彼女が体を動かす度に、ふわふわと金髪がしなやかに揺れて甘い薔薇の香りが漂ってくる。



──ああ、こうして間近でみると、この御方はなんて綺麗なのだろう。


僕はウェンディ姫の煌めくブルーアイズに見とれた。


これまで彼女は僕を見るなり突然気絶したので、僕が彼女に近付いても瞼を閉じた()()()しか拝せなかった。
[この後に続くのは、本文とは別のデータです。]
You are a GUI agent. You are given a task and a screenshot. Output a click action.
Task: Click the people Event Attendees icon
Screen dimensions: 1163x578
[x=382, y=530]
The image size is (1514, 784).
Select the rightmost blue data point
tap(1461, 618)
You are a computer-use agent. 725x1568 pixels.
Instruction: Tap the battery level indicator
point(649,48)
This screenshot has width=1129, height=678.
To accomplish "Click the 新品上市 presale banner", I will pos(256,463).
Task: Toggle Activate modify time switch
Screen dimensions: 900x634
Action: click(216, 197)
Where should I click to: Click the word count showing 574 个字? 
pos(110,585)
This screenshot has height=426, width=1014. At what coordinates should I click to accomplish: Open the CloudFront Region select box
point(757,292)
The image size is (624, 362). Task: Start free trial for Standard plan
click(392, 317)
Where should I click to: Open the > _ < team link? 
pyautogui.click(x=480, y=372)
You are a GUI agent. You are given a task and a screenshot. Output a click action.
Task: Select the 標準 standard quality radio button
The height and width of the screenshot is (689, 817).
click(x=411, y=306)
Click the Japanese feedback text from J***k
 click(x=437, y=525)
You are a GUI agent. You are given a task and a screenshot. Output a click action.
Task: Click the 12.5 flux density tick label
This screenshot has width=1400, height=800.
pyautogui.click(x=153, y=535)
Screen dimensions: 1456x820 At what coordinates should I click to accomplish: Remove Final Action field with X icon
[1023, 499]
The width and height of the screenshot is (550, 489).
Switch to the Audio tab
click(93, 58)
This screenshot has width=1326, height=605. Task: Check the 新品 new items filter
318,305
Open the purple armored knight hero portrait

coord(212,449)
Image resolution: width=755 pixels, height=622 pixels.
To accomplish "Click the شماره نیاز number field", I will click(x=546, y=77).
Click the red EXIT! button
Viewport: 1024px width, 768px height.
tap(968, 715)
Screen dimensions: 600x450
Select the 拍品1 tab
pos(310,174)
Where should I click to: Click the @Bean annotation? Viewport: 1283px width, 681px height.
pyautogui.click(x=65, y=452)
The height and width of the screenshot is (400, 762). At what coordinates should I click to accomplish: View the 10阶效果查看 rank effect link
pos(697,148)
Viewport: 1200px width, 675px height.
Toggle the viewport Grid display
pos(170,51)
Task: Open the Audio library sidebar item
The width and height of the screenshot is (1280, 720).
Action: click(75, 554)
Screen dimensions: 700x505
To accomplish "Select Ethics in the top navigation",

今、眼前でウェンディ姫の陽光煌めく碧き瞳孔がはっきりと見える!


白い頬は高揚してるのか、ほのかに赤く染まって、その横顔を拝するだけで僕の鼓動はドキンドキンと、高鳴っていった。



──うああ、なんだか久しぶりの感覚だ。


落ち着け、僕の心臓よ、どうか落ち着くんだ。


ドキンドキンしたって無駄なんだ、彼女は姫君なんだぞ!

たとえ好きになったとしても、どうせまた泣きを見るに決まっている。



そう、僕は駆け落ちした3人の令嬢たちが脳裏に(よみがえ)った。


いや、馬鹿を言え、駆け落ちした令嬢たちとウェンディ姫は雲泥の差だ。


彼女は一国の姫君だ。

母国を捨ててまで駆け落ちなどするはずもない。

ないだろうが、それでも僕の過去に令嬢たちから壊された心臓(ブロークンハート)は癒えてなかった。


それにだ。

18歳のウエンディ姫なら、とっくにどこぞの王子や公爵に嫁ぐ未来が決定しているはずだ!


そうだ──たとえ彼女が前世では“不気味な墓参りの風子(ふうこ)嬢”であろうと、過去のカレンだった僕を慕ってくれたとしても、今のこの身分で結ばれるのは不可能だ。


ミケよ、確かお前は今世で添い遂げさせると豪語してたが、再会したって不可能だよ!

ああ、ネコの使命とやらは今世でも叶いそうにもないぞ。


僕は二度と傷つくのが嫌で心に強くブレーキをかけた。



それでも僕はウェンデイ姫をまじかで見つめていると、現世界でこの姫に出会えて良かったと思った。


ウェンディ姫の、生き生きと上気した横顔、芳しい香りが漂う波打つ金髪を、このままずっと見つめていたかった。